The changes came two weeks after Deputy Superintendent Tim Walker,
who is at the center of a firestorm over special education settlement
agreements, resigned his post under a settlement with the District.
“We need a cultural shift and a new paradigm will emerge
when the board takes leadership and puts the law down,” said
Board President Oscar de la Torre.
The changes were made after Superintendent Diane Talarico asked
the council last month to withhold funding until the board approved
reforms and the District investigated allegations that some parents
may have been “coerced” into signing the confidentially
clauses.
Council members said they were shocked to learn the clauses continued
to be included in the settlement agreements, despite a moratorium
imposed by the board after the issue became a major hurdle to disbursing
the annual City funding last year.
On Thursday, School Board member Kathy Wisnicki, who represents
Malibu, a city whose parents were staunch supporters of Walker and
his policies, said the board knew full well the clauses continued
to be used.
“I think we have known all along,” Wisnicki said. “I
think we have to take responsibility in it.

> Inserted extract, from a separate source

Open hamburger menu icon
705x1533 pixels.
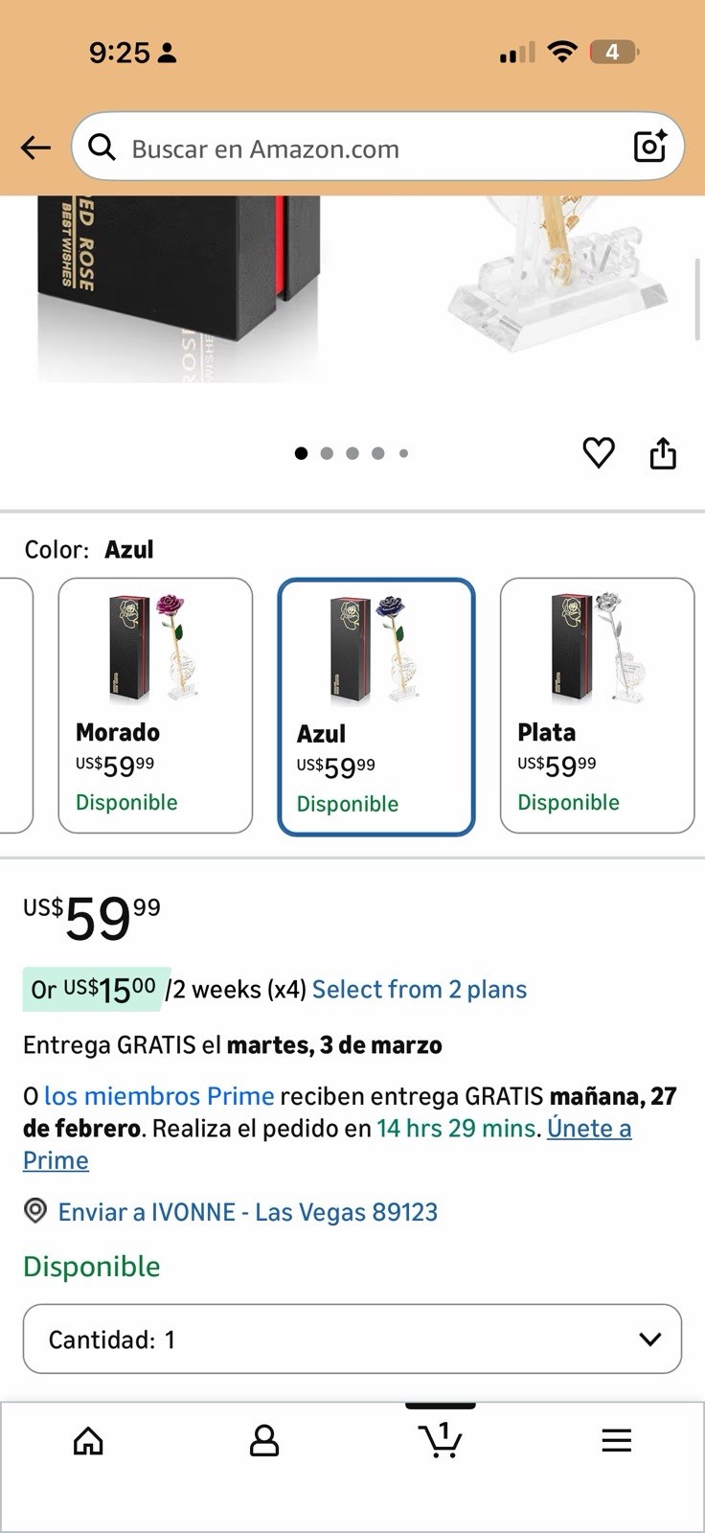tap(617, 1440)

I don’t want to
sit here as a board and blame any individual, any department.
“We as a board sit in closed session and approve every one
of them,” Wisnicki said. “Everything that’s gone
on we’ve known about.”
But other board members disagreed, saying that staff did not reveal
the continued use of confidentiality clauses when they asked the
board to approve settlement agreements in closed session.

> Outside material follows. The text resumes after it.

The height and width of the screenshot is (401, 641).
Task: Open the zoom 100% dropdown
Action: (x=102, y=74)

“That level of detail was never followed,” de la Torre
said. “It was because I asked” staff about the clauses
that the board leaned the moratorium was being violated.

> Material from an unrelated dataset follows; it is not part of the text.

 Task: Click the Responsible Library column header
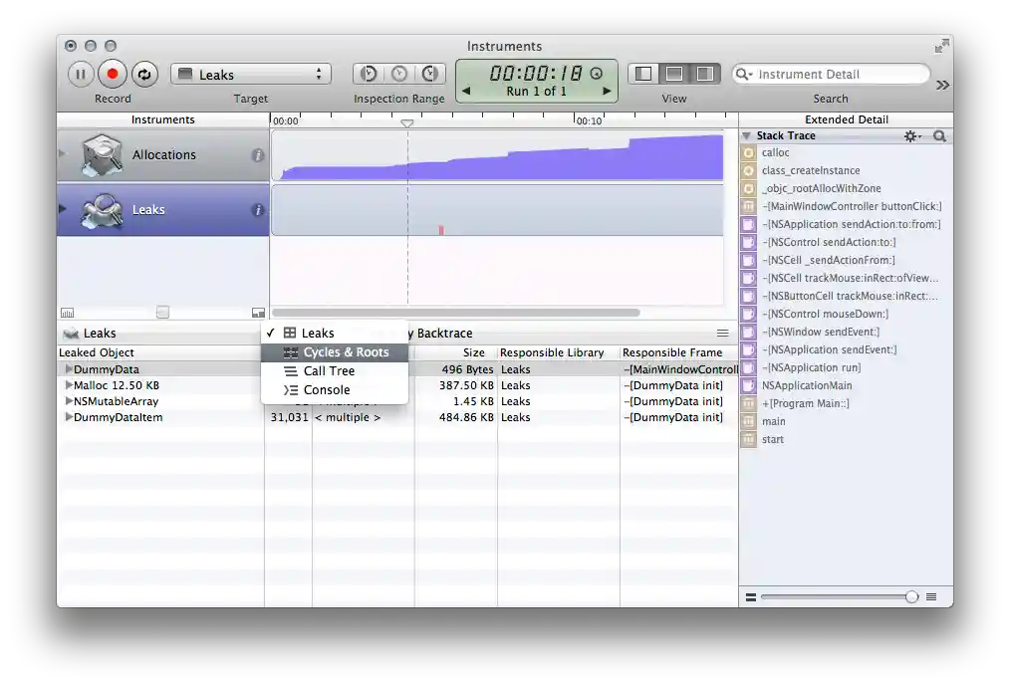552,352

“Confidentiality clauses were not board policy,” said
Board member Maria Leon Vazquez. “We have to move on, and
we have to take responsibility.”
Vazquez’s motion to “eliminate confidentiality clauses
completely,” came after school activists urged the board to
act decisively before returning to the council for funding.
“This is a pivotal moment,” said Chris Harding, who
does not have children in Special Education but is a major player
in the District. “If you adopt some concrete steps, you can
restore confidence in the District. . . and with the City Council.”
“If you don’t address the issue and get the ($530,000),
you’ll have to take it out of the budget,” said Paul
Silvern, a member of the District’s Financial Oversight Committee.
“You must act quickly.
“I think you must get rid of (confidentiality clauses) completely,”
Slivern said.
Silvern said there is no evidence that the settlement agreements
instituted in 2005 by former superintendent John Deasy to curb escalating
special education costs were saving the District money.
He noted that in addition to the $23 million for Special Education
programs and transportation the District receives annually from
the State, the District spent an additional $11.7 million in general
fund subsidies.
Special education, Silvern noted, “is a very big part of
the budget,” but, he added, “the general satisfaction
with the program has been plummeting.”
The board made it clear Thursday that the new moratorium would
be taken seriously.
The previous moratorium on confidentiality clauses was imposed
by the board last year after the council delayed the additional
$530,000 it gives the district when parents complained that they
were being forced to bargain for their children’s education
behind closed doors, then barred them from disclosing the terms.
They also said the negotiations failed to leave a paper trail parents
need to hold the district accountable and coerced parents into settling
for less than their children were due.
On April 22, Talarico told the council that she had heard through
“the rumor mill” that some of the parents who signed
confidentiality clauses in 28 of the 37 agreements entered into
this year said they “felt coerced.”
The controversy over confidentiality clauses was fueled in December
2006 when it was learned that the District had included a similar
clause in a settlement agreement with Winston Braham, the School
District’s top financial officer, leading to concern there
was a “lack of transparency” at District headquarters.